Nasional Bola

Pensiunnya Sang Jenderal dari Manado, Firman Utina

7 November 2014 menjadi hari yang selalu diingat sepanjang karier Firman Utina. Partai final Liga Super Indonesia 2014 yang mempertemukan antara Persipura Jayapura dengan Persib Bandung, laga mesti berlanjut ke babak adu penalti setelah skor imbang dari waktu normal hingga babak perpanjangan waktu. Penendang keempat Persipura, Nelson Alom, gagal menjalankan tugasnya dengan baik. Harapan besar ada di pundak Achmad Jufriyanto yang merupakan penendang kelima Persib.

Tugas :: Tolong salin persis bagian kutipan tentang pensiunnya Firman Utina di atas, mulai dari "Nasional Bola" sampai dengan "penendang kelima Persib.".

Cuplikan Data ::

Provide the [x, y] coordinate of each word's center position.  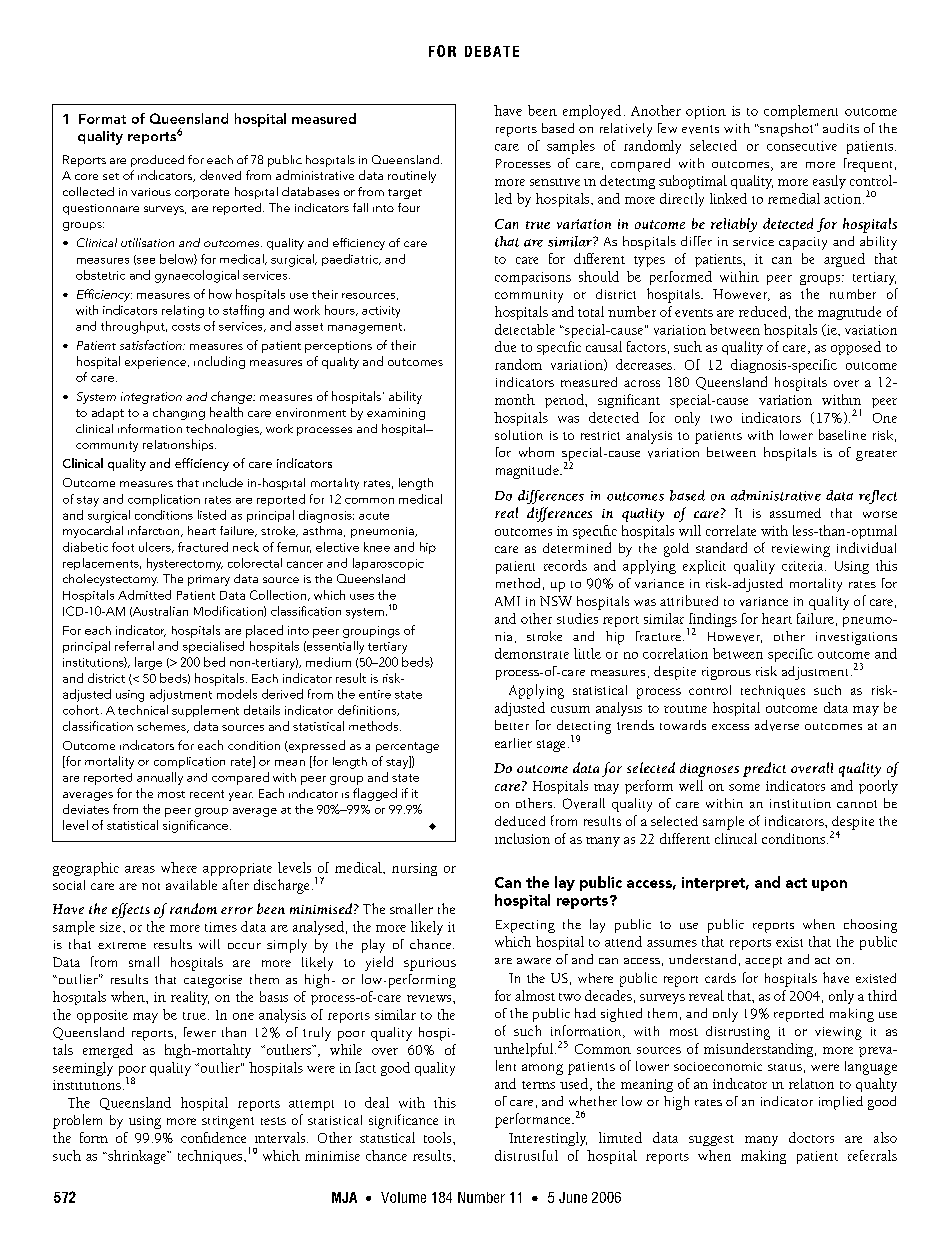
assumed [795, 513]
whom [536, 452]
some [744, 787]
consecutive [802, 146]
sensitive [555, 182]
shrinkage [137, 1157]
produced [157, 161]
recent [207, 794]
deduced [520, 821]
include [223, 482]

Pembahasan Jawaban ::
Nasional Bola

Pensiunnya Sang Jenderal dari Manado, Firman Utina

7 November 2014 menjadi hari yang selalu diingat sepanjang karier Firman Utina. Partai final Liga Super Indonesia 2014 yang mempertemukan antara Persipura Jayapura dengan Persib Bandung, laga mesti berlanjut ke babak adu penalti setelah skor imbang dari waktu normal hingga babak perpanjangan waktu. Penendang keempat Persipura, Nelson Alom, gagal menjalankan tugasnya dengan baik. Harapan besar ada di pundak Achmad Jufriyanto yang merupakan penendang kelima Persib.